Standard Introspektion

I.

Ich schlafe. Große Umrisse wecken mich. Jemand flüstert meinen Namen. Eine Riesenschlange klappert und rasselt an meinem Tor. Entzückt beäugt sie mich mit ihren schneeweißen Fängen. Strahlend starrend seziert sie mich. Stück für Stück sortiert sie meine Gedanken, notiert meine Bewegungen. Ich erstarre … und fasse mich wieder, nackt und schutzlos wie bei der Geburt.

II.

Zögerlich trete ich auf sie zu. Je näher ich komme, desto lieber möchte ich umdrehen und davon stürzen, und dennoch... etwas an ihr fasziniert mich; bestürzt, doch annähernd hypnotisch und mittlerweile humpelnd fahre ich fort.
Ich trockne aus. Schweiß verlässt meinen Körper als stände dieser kurz vor einer Sprengung. Schwerfällig, Meter für Meter, nähere ich mich ihr.

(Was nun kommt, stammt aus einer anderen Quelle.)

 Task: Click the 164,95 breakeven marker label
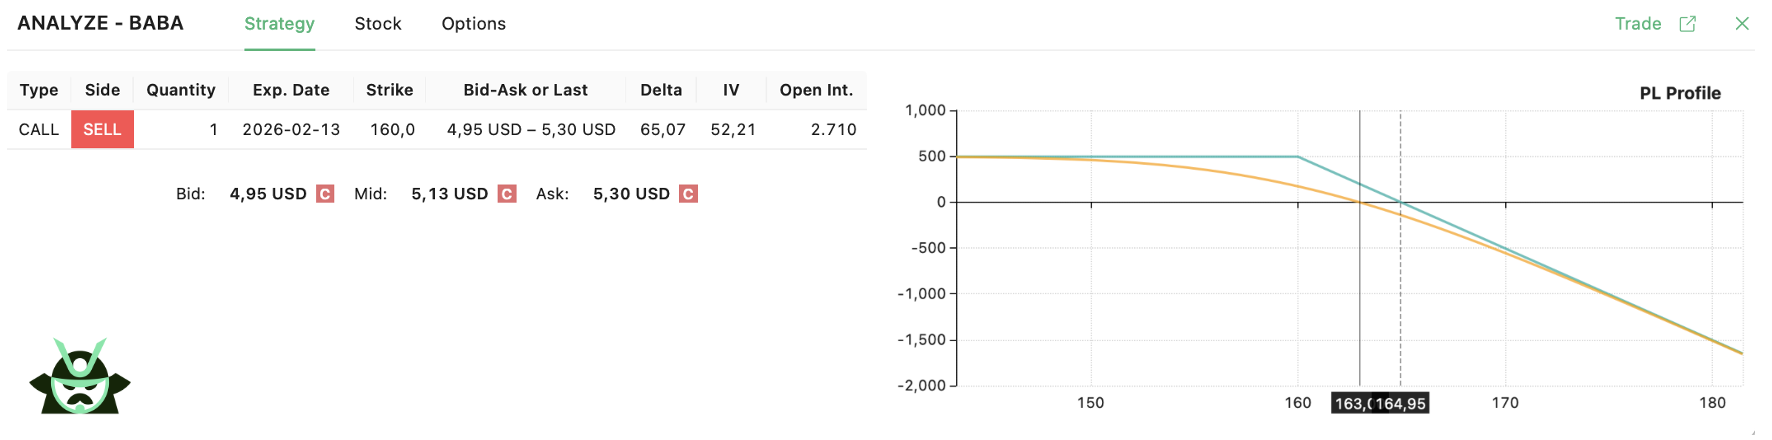pos(1402,403)
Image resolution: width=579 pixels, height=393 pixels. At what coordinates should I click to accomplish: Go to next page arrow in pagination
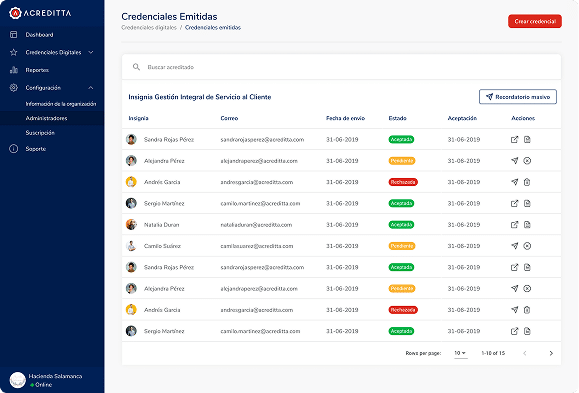(551, 353)
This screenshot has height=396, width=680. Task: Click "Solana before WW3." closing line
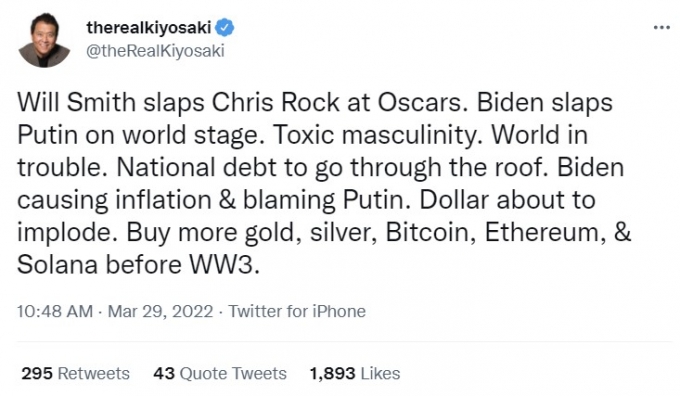tap(139, 265)
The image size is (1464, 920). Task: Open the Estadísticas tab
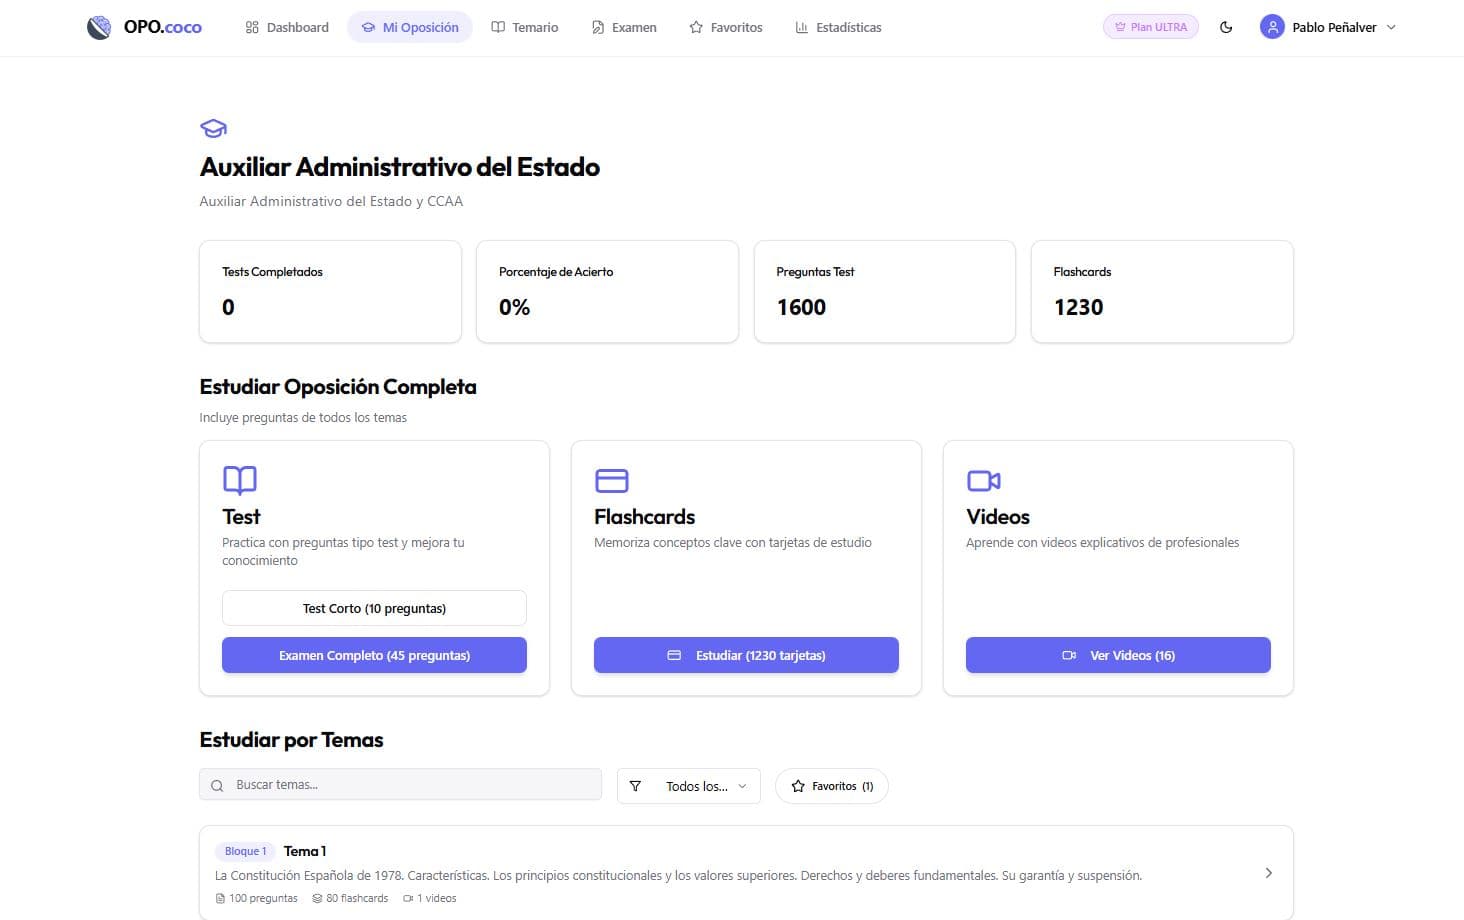tap(838, 28)
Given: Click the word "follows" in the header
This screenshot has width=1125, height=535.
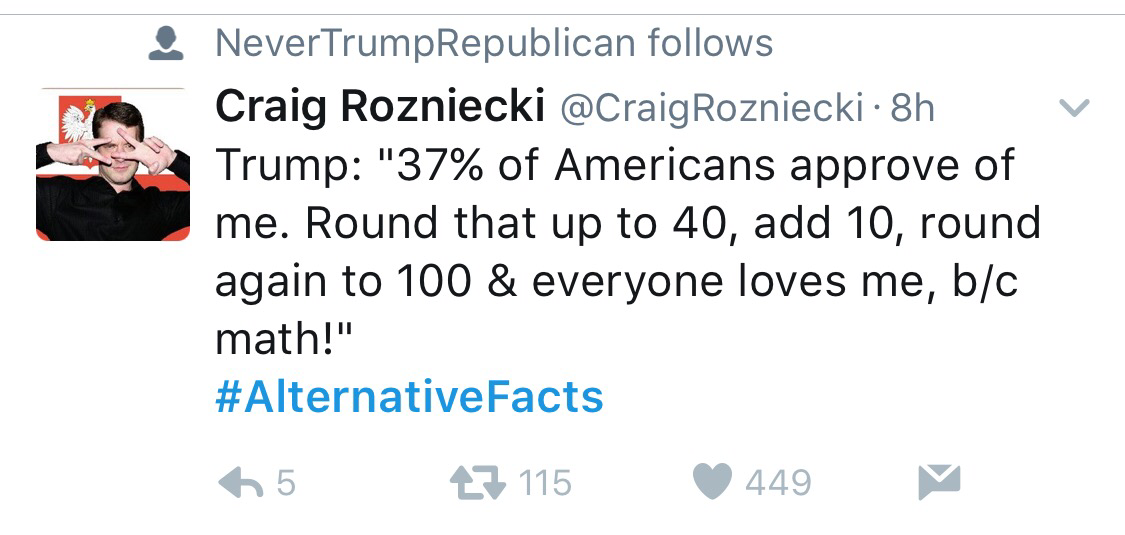Looking at the screenshot, I should 710,43.
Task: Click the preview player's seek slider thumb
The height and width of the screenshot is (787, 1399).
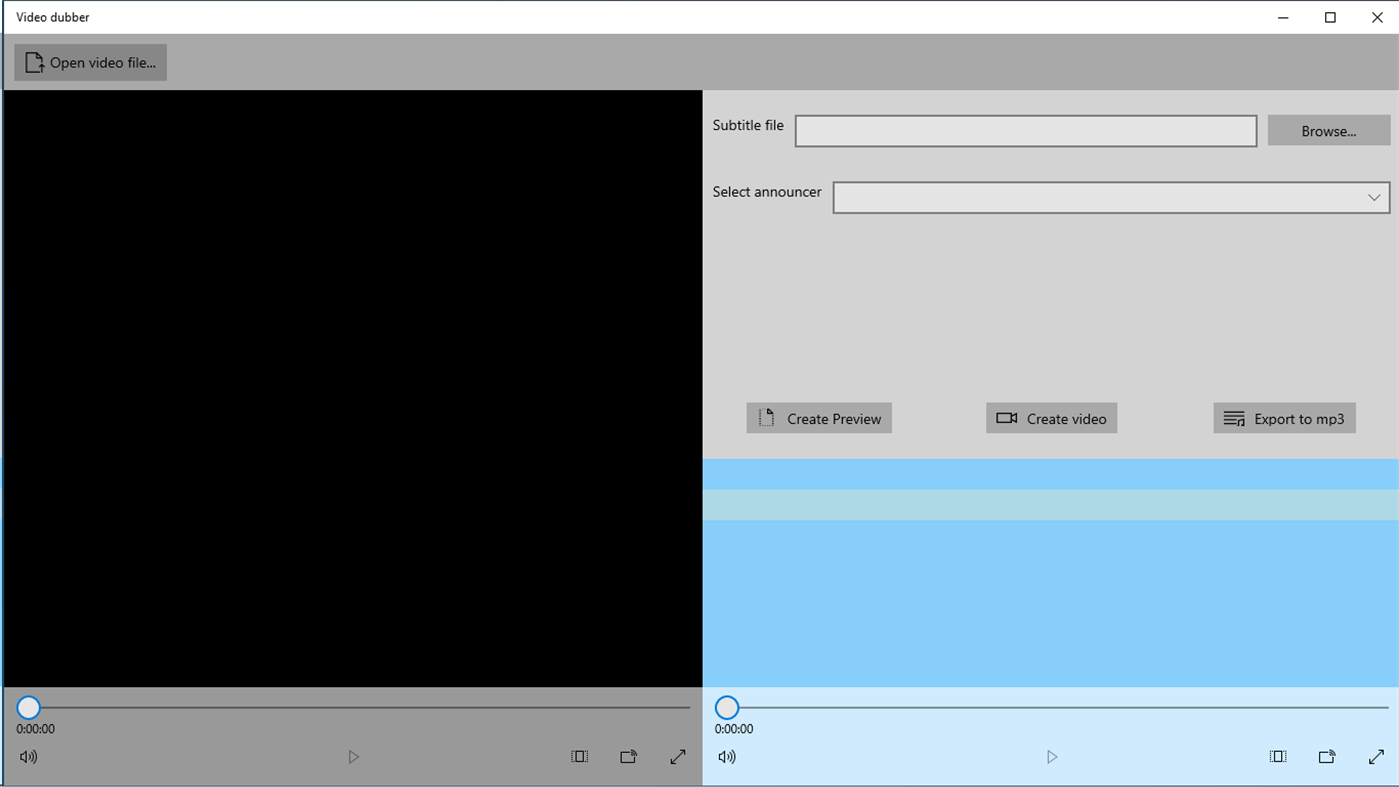Action: (x=726, y=707)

Unwissend, naiv und ängstlich, doch geblendet von ihrer exotischen Pracht, scheine ich mich zu verlieren. Sie stellt mein Sein in den Schatten, mit Schuppen, die sich stetig anders anordnen, schwach leuchtend in mir unbekannten Farben und mir unbegreiflichen Formationen; mit einem Zischen, das sich mir in den Schädel bohrt und von dort aus im restlichen Körper widerhallt.
Eine zersetzende, chaotische und vor allem gespannte Atmosphäre umgibt sie, eine falsche Bewegung zerreiße mich in Fetzen, so fühle ich.

III.

Haare verdecken mir die Sicht. Ich streiche sie zurück und merke, wie ein ganzes Bündel ergraut zwischen meinen feuchten Fingern klebt. Plötzlich knicke ich ein. Die Erde zieht mich an sich, als träge ich Gewichte um den Hals. Nicht einmal auf allen Vieren komme ich voran.
Erschüttert blicke ich auf aus der Ruine, die sich einst Körper nannte: Offenbar befinde ich mich am Tor. Ein monumentales Auge gafft mich, durch Gitterstäbe von mir getrennt, an. Seine Größe umfasst ein Vielfaches meiner Selbst. Was lese ich alles darin: Stärke und Trauer und Mitleid, Hass und Verachtung, Erkenntnis, Freude, Mut, Glück und Kraft!
Ein kleines bisschen Kraft noch, eine minimale Anstrengung, verglichen mit dem gefühlt tausendjährigen Gang zum Tor.
Eine Pupille nimmt mein gesamtes Blickfeld ein, macht es mir unmöglich, wegzuschauen. Langsam, so fühle ich, löst sich faulendes Fleisch von mir, erst stellenweise, dann rasant.

IV.

Unerhörte Schmerzwellen kriechen blitzartig durch den Körperrest, als dieser verzweifelt versucht aufzustehen. Haut reißt an den Beinen auf; aus den klaffenden Wundlöchern quillt dampfende Fleischmasse. Doch das war es wert, denn er steht, oder stützt sich viel mehr auf eisernen Knochenstämmen.
Während nun ein halber Arm in Richtung Tor geschickt wird, befeuchten Tränen aufgedunsene Wangen, auf karierte Bodenstrukturen herab tröpfelnd. Das Denken hat schon längst ausgesetzt, es handelt nur noch.
Die Realisierung jener nahezu banalen Stille tritt verspätet ein.
Dennoch, eine von Vorfreude erzürnte halbe Handfläche presst sich auf eine verschwimmende Torklinke. Zentimeter um Zentimeter verdunstet das letzte bisschen Disziplin, bis Erlösung eintritt.

V.

Das Tor an mich ziehend, Fingerreste in die Klinke krallend, lasse ich mich fallen. Zerfallend gesellen sich meinen Tränen nun Haarfetzen und Zahnklumpen hinzu. Ich vergehe.

VI.

Kaltes Wasser. Verschwindende Verschwommenheit. Ich merke, dass die Schlange nicht mehr da ist.
Vor mir nichts als ein nieder- und in Stücke gerissenes Tor.
Hinter mir trostlose, sich in den Horizont endlos erweiternde, farblose Leere.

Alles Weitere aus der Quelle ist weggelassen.